Alternatives to using an open standard
You can work without any standard or schema for your event definitions. This may couple your architecture to a specific (commercial) technology. That is not always bad! For example it may save you significant time and effort and result in a simpler and smaller solution. Many architects and developers intuitively don't like such choices, since they are afraid of the loss of flexibility. Making this tradeoff is an important architecture choice. So, take some time to make this decision and record it.
Choosing between open standards and proprietary technology is not all-or-nothing. For example, you can map schemas in architecture but not in code.

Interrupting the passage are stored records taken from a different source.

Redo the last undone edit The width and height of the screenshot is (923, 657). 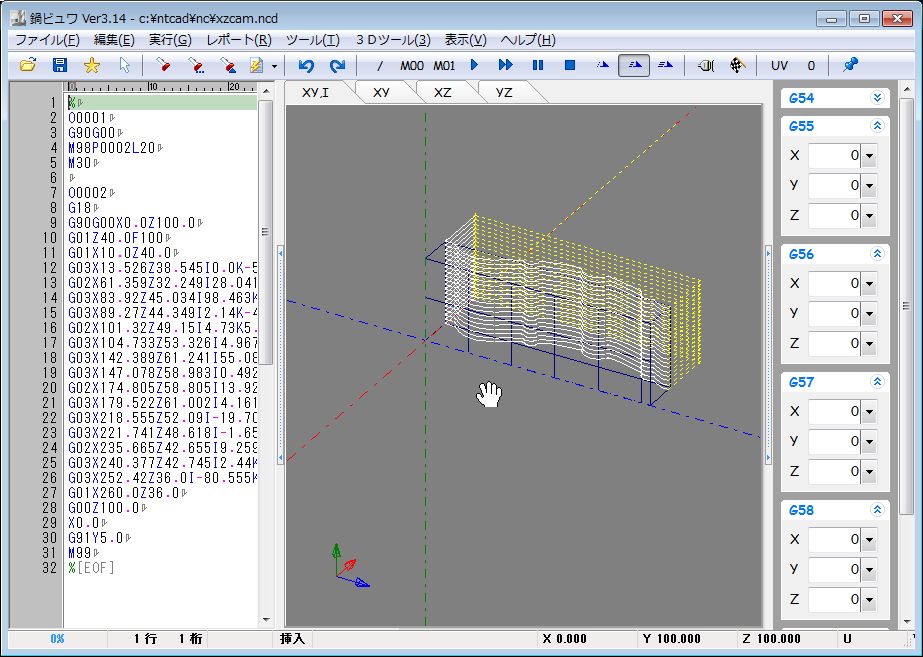tap(338, 65)
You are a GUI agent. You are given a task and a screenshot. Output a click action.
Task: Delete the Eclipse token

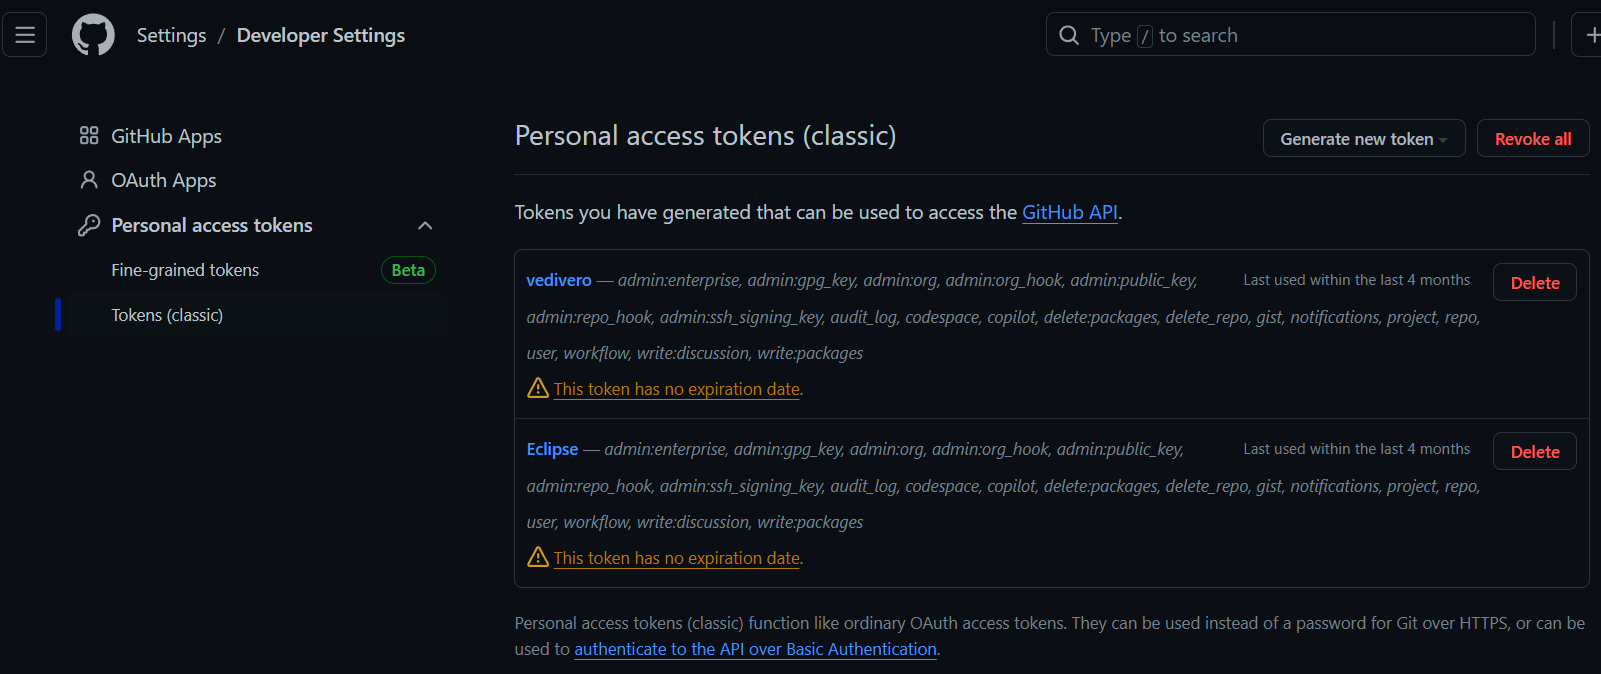pos(1534,452)
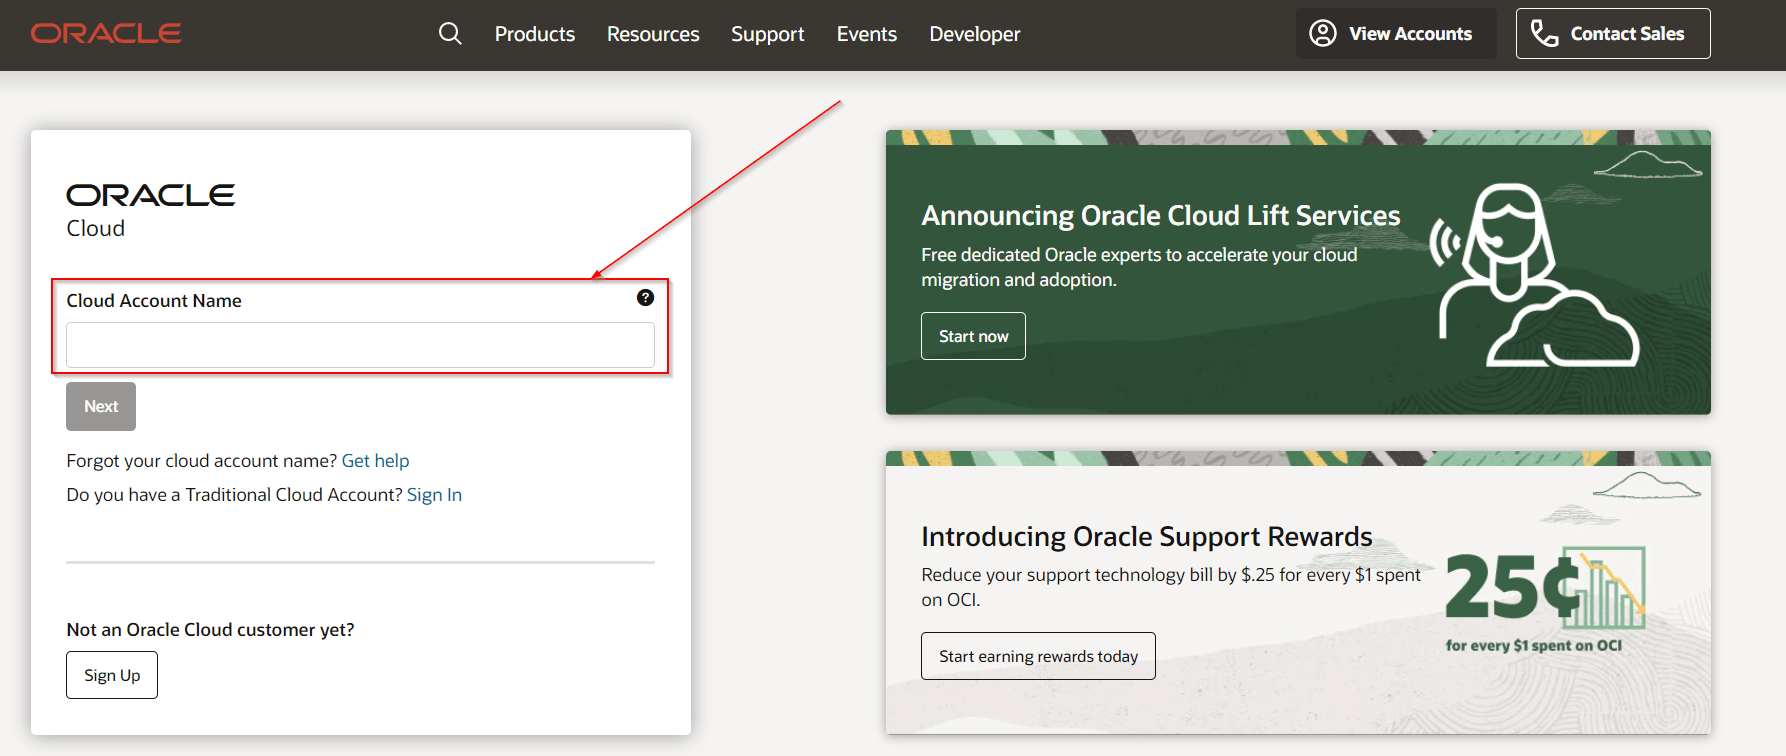1786x756 pixels.
Task: Click the Contact Sales button
Action: (x=1612, y=34)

Specific commercial technology may come with its own reasonable schema language. For example, TIBCO BusinessWorks uses a proprietary schema language for its XML-based message formats. You can use the TIBCO schema language for your event definitions, and then use tooling to convert between TIBCO schema and JSON Schema. You still tie most of your system to the TIBCO schema and protocol. You do have a route toward interoperability by introducing adapters to JSON Schema if that becomes important.
Industry standards should influence architecture choices
The choice of schema language can depend on the business domain you are working in. There are various industries with extensive standard schema definitions and these are often worth using.

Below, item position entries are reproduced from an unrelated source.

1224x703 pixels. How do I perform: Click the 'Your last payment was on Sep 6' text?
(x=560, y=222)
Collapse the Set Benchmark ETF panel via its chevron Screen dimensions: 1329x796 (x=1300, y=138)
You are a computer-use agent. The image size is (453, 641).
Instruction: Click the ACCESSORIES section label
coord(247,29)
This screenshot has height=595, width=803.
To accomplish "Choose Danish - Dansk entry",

For example, the HL7 v3 and CDA standards for healthcare data exchange are based on XML Schema. These standards and probably more widely deployed in 2023 than the newer HL7 FHIR which supports JSON Schema.
In other domains, JSON and XML are not appropriate technology and then it makes no sense to use their schema languages. For example, if you work on an automotive system using the CAN bus, messages may defined at a lower protocol layer. In such a case you stick to using a text description of the messages instead of a schema language.